Leopoldo Arabia, un dono per la Chiesa di Crotone

Leopoldo Arabia, un dono per la Chiesa di Crotone

Leopoldo sta concludendo il suo percorso formativo nel seminario teologico regionale di Catanzaro e il prossimo 5 gennaio, vigilia dell’Epifania del Signore, alle ore 17 in Cattedrale, il vescovo Angelo gli conferirà il sacramento dell’ordine sacro come diacono. Si tratta, per Leopoldo, di un momento essenziale del suo percorso verso il presbiterato.

Abbiamo chiesto al giovane seminarista di raccontarci come sta vivendo questi giorni per lui così particolari:

Sono due i sentimenti che mi stanno accompagnando in questo periodo di preparazione all’Ordinazione Diaconale. Sono in realtà quegli stessi stati d’animo che l’evangelista Matteo (28,8) assegna a Maria di Màgdala e all’altra Maria, dopo aver avuto il dialogo con l’angelo del Signore presso il sepolcro: «Abbandonato in fretta il sepolcro con timore e gioia grande, le donne corsero a dare l’annuncio ai suoi discepoli».

«Timore e gioia grande», sentimenti profondamente intrecciati. Timore, perché prendo sempre più consapevolezza, in un cammino infinito, della responsabilità e del dono che Dio mi fa: tutto se stesso senza nessun merito mio personale. Così infatti San Paolo scrive a Timoteo: «Egli infatti ci ha salvati e ci ha chiamati con una vocazione santa, non già in base alle nostre opere, ma secondo il suo progetto e la sua grazia» (2Tim 1,9).

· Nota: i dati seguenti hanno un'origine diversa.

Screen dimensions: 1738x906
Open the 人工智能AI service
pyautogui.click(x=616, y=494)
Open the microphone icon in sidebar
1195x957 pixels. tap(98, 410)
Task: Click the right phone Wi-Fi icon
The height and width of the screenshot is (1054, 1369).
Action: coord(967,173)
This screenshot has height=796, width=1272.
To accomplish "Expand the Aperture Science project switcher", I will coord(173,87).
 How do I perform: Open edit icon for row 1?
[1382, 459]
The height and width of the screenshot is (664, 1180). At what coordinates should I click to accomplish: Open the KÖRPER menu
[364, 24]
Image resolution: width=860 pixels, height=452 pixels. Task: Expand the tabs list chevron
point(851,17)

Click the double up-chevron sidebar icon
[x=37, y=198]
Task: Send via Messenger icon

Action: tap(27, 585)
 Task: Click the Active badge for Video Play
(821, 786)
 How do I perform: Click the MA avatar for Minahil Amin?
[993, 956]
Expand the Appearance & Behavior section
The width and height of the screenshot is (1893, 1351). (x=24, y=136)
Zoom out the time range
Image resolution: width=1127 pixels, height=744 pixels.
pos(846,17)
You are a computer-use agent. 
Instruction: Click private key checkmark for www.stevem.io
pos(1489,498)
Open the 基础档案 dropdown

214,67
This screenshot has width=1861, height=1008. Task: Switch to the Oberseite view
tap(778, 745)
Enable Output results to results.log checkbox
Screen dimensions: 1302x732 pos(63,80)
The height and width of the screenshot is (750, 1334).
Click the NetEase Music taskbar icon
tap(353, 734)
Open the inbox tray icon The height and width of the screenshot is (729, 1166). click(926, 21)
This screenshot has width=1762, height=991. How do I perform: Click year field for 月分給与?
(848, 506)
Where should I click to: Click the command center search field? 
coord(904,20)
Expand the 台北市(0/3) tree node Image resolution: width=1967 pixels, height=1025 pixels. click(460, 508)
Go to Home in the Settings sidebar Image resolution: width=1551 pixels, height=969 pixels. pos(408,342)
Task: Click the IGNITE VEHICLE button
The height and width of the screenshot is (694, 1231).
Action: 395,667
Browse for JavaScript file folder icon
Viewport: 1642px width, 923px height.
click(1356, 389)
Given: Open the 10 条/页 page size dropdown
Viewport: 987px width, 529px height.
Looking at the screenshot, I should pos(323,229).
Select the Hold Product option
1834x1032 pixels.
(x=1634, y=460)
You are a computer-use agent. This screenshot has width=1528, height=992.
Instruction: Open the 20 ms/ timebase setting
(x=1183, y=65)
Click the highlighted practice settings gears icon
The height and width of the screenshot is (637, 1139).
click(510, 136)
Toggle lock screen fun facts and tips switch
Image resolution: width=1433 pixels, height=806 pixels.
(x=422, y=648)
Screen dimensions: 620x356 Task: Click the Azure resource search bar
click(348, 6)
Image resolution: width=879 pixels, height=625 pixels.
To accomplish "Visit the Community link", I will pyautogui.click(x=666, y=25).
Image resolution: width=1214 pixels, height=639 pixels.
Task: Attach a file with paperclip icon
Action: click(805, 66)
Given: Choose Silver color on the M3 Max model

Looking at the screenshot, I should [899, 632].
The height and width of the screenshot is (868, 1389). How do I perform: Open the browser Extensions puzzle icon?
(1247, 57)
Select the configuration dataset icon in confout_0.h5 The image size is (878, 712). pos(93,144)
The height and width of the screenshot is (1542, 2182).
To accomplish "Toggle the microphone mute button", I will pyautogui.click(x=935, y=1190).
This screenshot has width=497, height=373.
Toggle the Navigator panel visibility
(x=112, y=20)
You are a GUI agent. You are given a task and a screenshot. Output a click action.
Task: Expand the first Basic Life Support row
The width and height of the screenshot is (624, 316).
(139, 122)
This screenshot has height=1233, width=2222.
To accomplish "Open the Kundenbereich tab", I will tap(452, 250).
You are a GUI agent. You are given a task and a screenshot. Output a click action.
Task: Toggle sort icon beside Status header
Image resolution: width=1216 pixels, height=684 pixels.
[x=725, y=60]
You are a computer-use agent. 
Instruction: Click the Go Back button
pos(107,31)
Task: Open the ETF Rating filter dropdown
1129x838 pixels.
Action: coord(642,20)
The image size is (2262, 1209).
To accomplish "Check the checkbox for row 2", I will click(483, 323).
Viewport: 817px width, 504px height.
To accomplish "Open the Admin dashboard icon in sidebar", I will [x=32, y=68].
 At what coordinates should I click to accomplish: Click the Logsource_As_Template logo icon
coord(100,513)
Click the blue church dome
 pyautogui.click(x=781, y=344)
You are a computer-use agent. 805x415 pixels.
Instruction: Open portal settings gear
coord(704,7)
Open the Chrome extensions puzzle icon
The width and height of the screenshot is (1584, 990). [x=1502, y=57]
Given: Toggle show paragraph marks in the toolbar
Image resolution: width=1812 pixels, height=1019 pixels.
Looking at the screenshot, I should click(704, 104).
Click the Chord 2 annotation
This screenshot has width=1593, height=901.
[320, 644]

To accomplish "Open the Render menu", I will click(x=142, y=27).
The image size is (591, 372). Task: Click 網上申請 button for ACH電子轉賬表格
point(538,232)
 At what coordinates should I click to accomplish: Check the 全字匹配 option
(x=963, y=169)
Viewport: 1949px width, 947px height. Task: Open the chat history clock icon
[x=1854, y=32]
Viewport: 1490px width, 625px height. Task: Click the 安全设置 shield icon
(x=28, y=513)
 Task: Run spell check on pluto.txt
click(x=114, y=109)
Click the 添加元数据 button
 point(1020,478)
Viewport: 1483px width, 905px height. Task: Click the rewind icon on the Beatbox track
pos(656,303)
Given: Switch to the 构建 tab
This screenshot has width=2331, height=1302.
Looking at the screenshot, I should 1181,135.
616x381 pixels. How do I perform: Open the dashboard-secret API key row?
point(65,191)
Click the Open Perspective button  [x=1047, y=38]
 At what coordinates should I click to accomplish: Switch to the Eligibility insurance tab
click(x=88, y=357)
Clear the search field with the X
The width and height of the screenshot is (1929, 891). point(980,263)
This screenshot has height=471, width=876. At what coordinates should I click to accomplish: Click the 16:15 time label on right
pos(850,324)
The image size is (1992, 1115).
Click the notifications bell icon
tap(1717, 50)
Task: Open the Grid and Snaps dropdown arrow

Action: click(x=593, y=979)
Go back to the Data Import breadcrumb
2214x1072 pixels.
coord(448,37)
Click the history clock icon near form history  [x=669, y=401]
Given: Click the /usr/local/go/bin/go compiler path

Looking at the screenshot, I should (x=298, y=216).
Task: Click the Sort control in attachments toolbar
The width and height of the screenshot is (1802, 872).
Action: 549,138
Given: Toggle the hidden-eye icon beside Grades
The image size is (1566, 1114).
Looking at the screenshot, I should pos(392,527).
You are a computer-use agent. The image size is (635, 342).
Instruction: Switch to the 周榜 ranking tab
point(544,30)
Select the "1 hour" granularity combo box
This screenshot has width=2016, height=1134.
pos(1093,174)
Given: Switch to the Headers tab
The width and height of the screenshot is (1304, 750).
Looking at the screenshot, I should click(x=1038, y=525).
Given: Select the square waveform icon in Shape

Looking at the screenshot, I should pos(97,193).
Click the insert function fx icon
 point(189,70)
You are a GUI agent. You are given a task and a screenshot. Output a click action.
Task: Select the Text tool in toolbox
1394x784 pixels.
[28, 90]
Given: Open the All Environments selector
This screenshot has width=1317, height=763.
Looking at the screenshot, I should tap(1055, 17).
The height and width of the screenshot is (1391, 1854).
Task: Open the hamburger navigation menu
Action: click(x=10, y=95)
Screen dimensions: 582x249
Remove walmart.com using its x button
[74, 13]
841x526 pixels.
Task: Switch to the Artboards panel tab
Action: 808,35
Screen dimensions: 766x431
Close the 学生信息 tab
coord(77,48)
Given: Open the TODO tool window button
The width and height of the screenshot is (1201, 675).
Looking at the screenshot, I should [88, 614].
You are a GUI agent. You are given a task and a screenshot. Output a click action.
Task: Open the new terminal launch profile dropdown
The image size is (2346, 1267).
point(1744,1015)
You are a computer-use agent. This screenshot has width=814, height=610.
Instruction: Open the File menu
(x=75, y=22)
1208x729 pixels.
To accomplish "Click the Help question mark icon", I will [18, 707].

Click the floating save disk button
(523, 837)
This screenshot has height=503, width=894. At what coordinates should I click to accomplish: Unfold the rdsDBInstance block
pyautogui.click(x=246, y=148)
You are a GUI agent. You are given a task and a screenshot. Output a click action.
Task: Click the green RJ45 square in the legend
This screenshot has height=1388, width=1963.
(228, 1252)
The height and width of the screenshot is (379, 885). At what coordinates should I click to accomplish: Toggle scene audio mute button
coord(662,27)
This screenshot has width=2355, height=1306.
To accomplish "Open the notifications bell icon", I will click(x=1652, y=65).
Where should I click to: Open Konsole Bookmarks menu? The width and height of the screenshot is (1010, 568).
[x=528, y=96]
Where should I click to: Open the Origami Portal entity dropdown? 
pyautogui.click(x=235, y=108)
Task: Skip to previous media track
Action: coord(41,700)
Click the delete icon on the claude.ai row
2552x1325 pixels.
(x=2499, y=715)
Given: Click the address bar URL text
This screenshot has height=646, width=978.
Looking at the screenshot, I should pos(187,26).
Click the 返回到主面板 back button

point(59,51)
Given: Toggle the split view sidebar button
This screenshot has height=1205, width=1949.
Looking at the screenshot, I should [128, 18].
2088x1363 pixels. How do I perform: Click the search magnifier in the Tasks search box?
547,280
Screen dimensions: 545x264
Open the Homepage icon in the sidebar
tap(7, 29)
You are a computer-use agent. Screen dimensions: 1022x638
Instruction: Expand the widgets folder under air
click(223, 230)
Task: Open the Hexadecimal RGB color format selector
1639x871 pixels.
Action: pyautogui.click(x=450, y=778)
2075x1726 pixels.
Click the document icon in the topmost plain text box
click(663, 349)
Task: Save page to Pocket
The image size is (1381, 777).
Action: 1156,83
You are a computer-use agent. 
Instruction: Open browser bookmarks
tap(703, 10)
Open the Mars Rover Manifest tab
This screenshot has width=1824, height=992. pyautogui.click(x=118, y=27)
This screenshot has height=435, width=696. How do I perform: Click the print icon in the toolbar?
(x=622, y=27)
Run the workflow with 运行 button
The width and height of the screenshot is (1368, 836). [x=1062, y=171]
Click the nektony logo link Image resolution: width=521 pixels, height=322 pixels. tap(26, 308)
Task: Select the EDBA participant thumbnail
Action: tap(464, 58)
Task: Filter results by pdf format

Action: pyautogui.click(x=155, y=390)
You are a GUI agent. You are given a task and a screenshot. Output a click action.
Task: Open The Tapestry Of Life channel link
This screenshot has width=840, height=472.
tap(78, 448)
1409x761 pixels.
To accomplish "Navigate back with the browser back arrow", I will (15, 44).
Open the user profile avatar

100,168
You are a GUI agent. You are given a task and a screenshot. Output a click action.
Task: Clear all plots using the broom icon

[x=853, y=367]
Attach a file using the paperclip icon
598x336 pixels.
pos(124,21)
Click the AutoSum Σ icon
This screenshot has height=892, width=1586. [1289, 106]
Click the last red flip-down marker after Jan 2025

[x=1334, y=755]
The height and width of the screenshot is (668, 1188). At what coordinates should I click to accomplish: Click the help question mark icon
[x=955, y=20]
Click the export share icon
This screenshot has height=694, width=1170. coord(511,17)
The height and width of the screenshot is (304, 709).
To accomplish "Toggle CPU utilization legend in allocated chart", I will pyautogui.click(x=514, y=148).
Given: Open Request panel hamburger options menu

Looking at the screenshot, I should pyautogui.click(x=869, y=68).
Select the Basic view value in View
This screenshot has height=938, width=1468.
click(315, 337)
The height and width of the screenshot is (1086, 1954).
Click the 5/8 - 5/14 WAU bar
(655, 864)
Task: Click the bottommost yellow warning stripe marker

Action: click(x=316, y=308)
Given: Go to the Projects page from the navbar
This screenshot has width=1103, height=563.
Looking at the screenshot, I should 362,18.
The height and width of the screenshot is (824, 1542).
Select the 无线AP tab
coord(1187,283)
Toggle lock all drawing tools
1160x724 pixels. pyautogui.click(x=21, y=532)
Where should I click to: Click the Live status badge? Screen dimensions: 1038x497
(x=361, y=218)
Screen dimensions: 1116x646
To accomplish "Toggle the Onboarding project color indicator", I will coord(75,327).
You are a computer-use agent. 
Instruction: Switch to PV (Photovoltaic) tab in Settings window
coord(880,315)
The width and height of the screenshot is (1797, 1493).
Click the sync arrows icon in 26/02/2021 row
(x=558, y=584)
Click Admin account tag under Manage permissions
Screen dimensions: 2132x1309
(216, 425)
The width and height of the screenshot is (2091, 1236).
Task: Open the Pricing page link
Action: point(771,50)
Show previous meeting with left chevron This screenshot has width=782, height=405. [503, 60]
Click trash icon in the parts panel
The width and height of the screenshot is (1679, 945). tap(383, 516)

Gioia grande: da qui deriva la gioia, il mio ringraziamento a Dio. È Cristo che chiama, è Cristo che accompagna ed è Cristo che fa giungere a compimento. La mia gioia cresce insieme alla mia presa di coscienza che l’ordine è un sacramento destinato, come il matrimonio, al servizio della comunità ecclesiale, non a un semplice privilegio individuale, affinché Dio possa essere Tutto in tutti (1Cor 15,28).

Chiedendo alla Trinità la grazia di poter entrare continuamente nella sua Vita d’Amore vivo questo tempo nella semplicità della mia vita.

Carissimo Leopoldo, ti accompagniamo con la preghiera e ringraziamo con gioia il Signore insieme a te, perché attraverso il tuo “sì” vediamo un segno della sua cura per tutti noi.